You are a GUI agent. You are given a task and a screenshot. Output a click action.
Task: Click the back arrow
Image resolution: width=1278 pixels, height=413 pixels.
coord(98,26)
--------------------------------
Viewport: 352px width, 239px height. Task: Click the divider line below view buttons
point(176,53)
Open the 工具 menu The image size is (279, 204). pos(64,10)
--------------------------------
* **Exercise**: Repeat, exactly as they stand above, the lines from the line with "Viewport: 352px width, 239px" to the line with "Open the 工具", both lines included.

* **Output for this task**:
Viewport: 352px width, 239px height. Task: Click the divider line below view buttons
point(176,53)
Open the 工具 menu The image size is (279, 204). pos(64,10)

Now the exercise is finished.